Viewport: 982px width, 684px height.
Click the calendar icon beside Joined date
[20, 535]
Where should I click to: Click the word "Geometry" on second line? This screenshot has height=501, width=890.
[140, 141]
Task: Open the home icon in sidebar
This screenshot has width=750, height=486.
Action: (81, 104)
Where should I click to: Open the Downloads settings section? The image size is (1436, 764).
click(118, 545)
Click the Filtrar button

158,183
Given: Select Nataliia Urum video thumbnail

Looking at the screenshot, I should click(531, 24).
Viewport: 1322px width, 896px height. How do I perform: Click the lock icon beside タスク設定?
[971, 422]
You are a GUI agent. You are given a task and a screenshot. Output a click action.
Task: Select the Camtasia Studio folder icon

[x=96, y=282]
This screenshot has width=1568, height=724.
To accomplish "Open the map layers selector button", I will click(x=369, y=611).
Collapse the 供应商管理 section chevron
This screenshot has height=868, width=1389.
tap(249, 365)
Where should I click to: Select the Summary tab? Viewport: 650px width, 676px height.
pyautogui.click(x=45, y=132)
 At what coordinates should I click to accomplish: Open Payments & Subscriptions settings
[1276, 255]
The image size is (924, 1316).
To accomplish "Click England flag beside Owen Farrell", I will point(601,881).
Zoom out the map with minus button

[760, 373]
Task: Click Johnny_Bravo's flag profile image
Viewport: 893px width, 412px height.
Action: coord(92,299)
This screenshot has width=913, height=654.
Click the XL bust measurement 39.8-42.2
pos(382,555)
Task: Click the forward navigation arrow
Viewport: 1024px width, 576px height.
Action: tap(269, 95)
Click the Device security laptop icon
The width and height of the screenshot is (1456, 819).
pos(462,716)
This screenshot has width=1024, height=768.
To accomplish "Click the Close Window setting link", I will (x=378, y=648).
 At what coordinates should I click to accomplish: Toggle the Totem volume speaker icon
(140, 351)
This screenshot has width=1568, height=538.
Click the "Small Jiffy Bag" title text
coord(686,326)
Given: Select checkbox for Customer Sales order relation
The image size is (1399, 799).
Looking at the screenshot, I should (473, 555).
•••
**What is expected:** Every line above in which the word "flag" is present must be copied into the answer.

**Response:**
To accomplish "Click England flag beside Owen Farrell", I will point(601,881).
Task: Click Johnny_Bravo's flag profile image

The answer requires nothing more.